Porque no queda títere con cabeza ni institución a salvo ni gran concepto que preside la sociedad bendecido tras contemplar ambos films, complementarios: la justicia, la prensa (la amarilla y la que cree ser guardiana de valores), los políticos, los grandes hombres de negocios, las empresas que más poder acumulaban...
Por desgracia Endfield acertó y no sólo desenmascaró tantas medias verdades contemporáneas suyas sino que pasados los años no ha quedado como un agorero, que es lo más preocupante.
"The sound of fury", la parte social del díptico - no fue planteado como tal - tuvo la mala suerte de ser confundida con un remake del "Fury" langiano con la que poco o nada tiene que ver - sólo la coincidencia de un linchamiento por una masa enfurecida - y hasta le cambiaron el nombre por "Try and get me" para diferenciarla, con poster y locandina distintas, equívocas incluso, con una caricatura del despreciable personaje que incorpora Lloyd Bridges que le da un aspecto de cómic, alejado del espíritu realista con que está tratada la historia.
En ese pobre tipo en paro (un magnífico Frank Lovejoy) que cae por necesidad de subsistir pero sin quererlo ni saber cómo en la órbita de un auténtico desalmado estaba retratada con una precisión asombrosa y sin un adorno melodramático (hasta su "aventura" extraconyugal está cargada de áspero dramatismo, con una chica claramente desequilibrada) la cara amarga de la América de pequeños pueblos y ciudades que oían hablar de la nueva felicidad y donde tal vez el progreso empezaba a vislumbrarse por la ventanas de los vecinos en forma de aparatos de televisión, pero donde nunca iba a haber grandes oportunidades.
Cualquiera que haya visitado Estados Unidos en los últimos veinte o veinticinco años (el sur, el norte, la forntera, qué mas da, todo lo que quede lejos de grandes ciudades) habrá comprobado que efectivamente, como decía la canción, la gente corriente sigue pagando por los escalofríos, las facturas y las pastillas que matan.
"The underworld story", que se estrenó antes, todavía contaba con un ramillete de actores conocidos (Dan Duryea de protagonista, el ilustre Herbert Marshall o un secundario como Howard da Silva; en "The sound...", aparte de Bridges, reconocemos a Art Smith, el inolvidable amigo de Bogart en "In a lonely place" y a Renzo Cesana, recién salido de "Stromboli", todos perfectamente adecuados) y hasta se pudo pensar que anunciaba a un futuro clásico - variante "combativa", ya que no habían prestado mucha atención al debut de Abraham Polonsky hasta que fue destacado por medios británicos - del que enorgullecerse el cine americano.
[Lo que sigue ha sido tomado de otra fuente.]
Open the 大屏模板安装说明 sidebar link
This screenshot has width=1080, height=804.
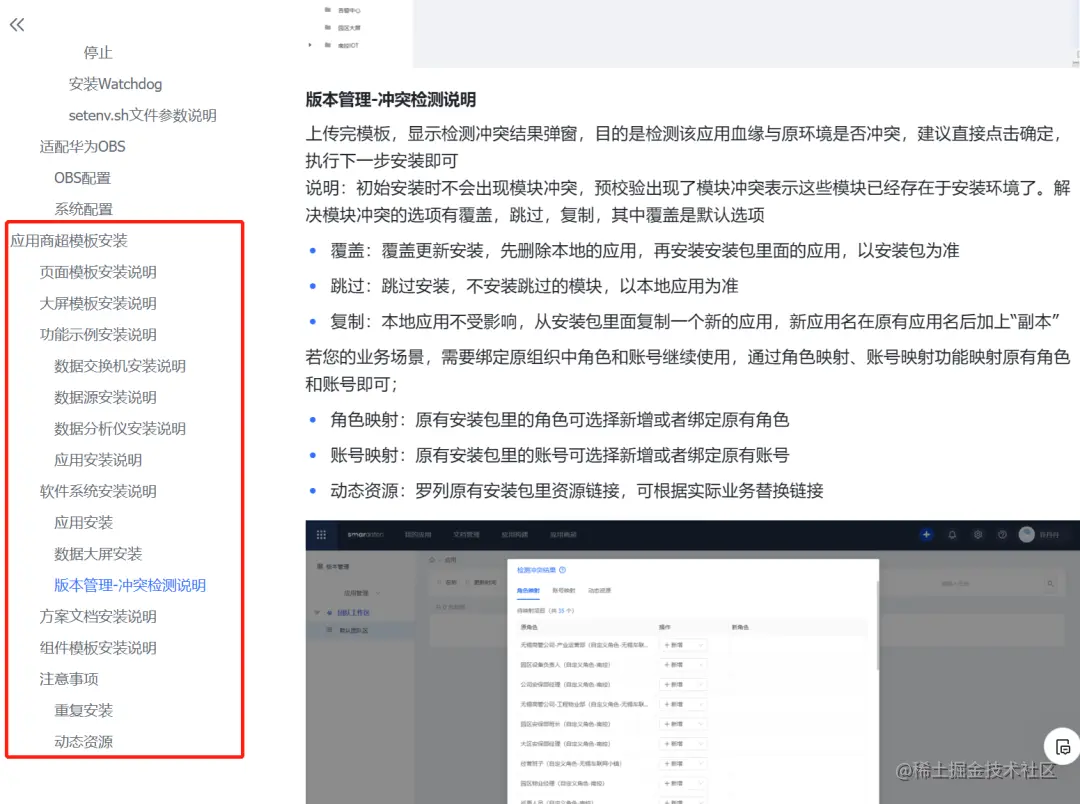98,303
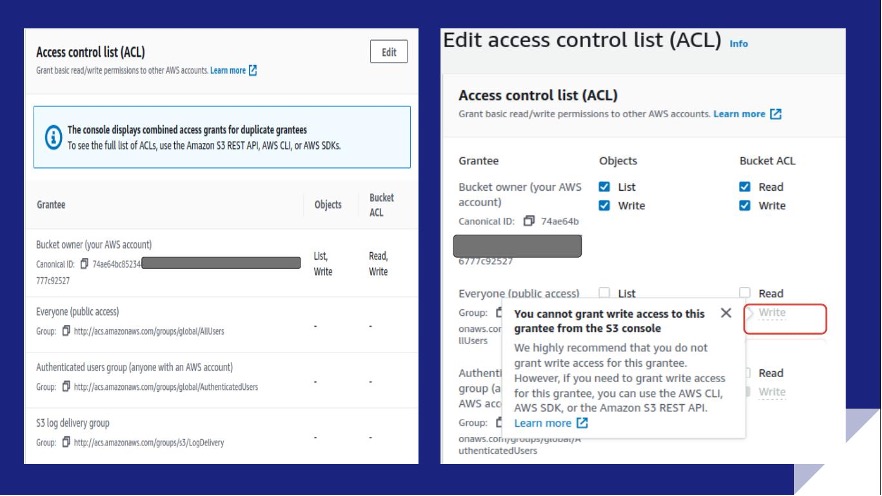Close the write access warning popover
The image size is (882, 496).
coord(726,313)
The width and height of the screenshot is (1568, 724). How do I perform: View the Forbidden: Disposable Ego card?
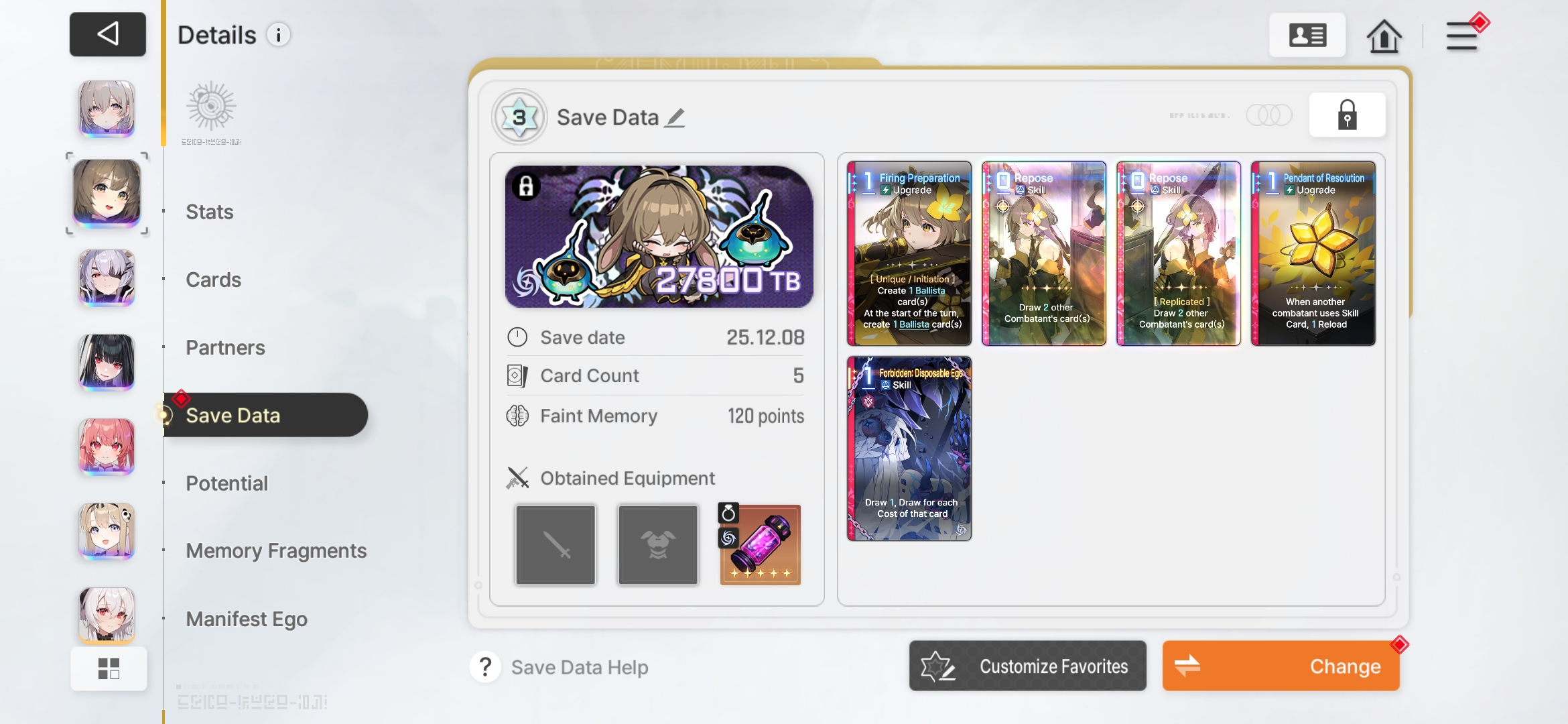(909, 448)
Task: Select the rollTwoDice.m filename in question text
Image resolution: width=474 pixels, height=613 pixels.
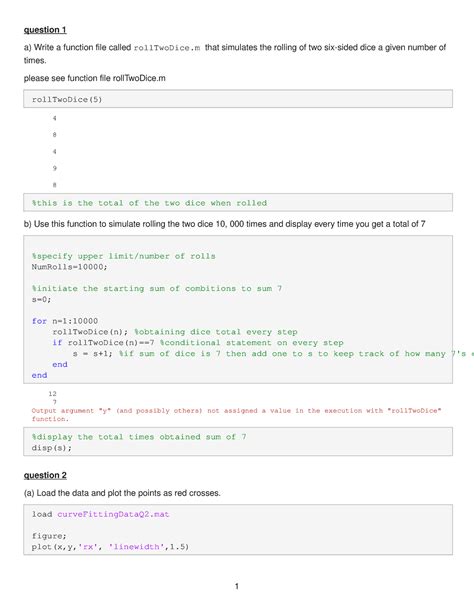Action: (167, 48)

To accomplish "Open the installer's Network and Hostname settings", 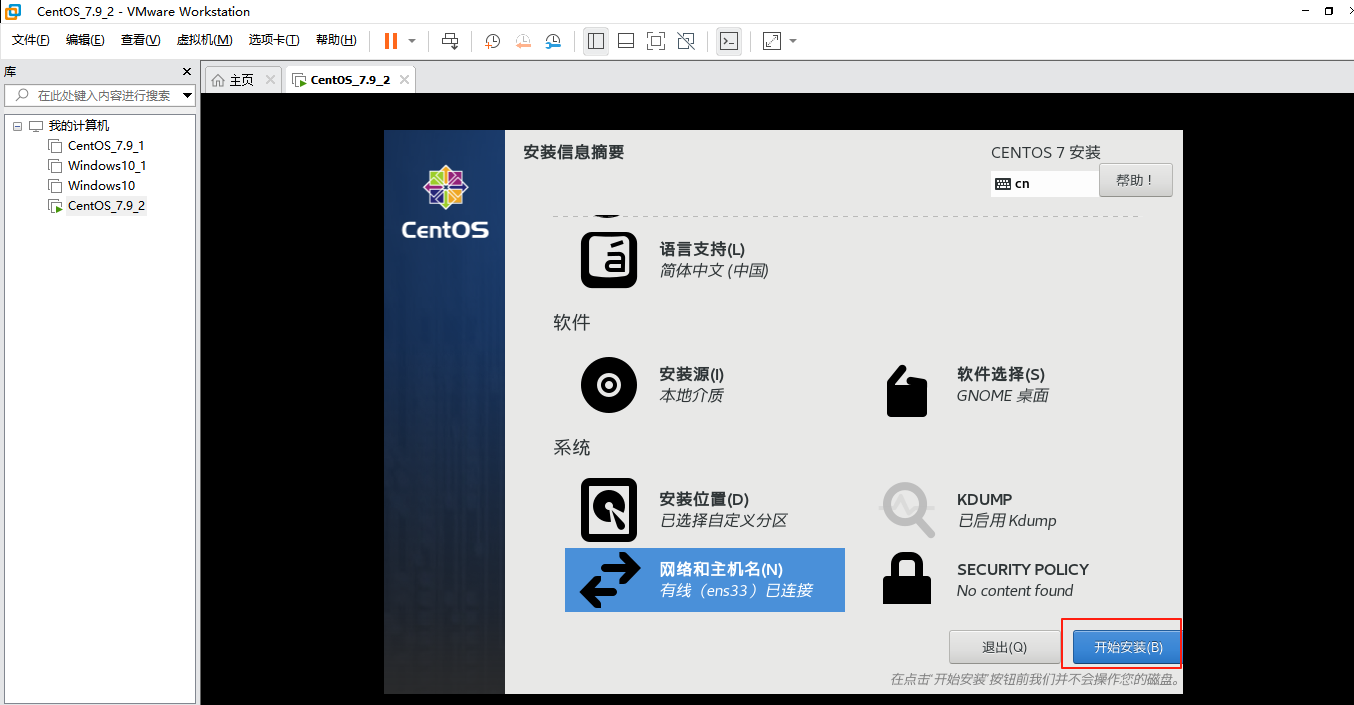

Porque sus conclusiones son tan demoledoras como las de "The sound of fury".
La clave es que se decide a reducir a la mínima expresión los elementos de evasión que siempre tienen las historias con el hampa de por medio, de paso anticipando - atreviéndose a hacerlo en la dudosa persona de Duryea - el futuro que soñará y la oportunidad como realizador que nunca le fue concedida: la de volver a la batalla que le interesaba tras ser desterrado.
Con una fotografía tenebrista, impresionante, de Stanley Cortez, el film vendría a ser la otra cara del espejo de "Park row", en el sentido de que insufla melodrama donde Fuller recurre a la comedia.
Un melodrama de apariencia estándar y en el fondo, brutal, irreal, muy pronto se diría que sirkiano.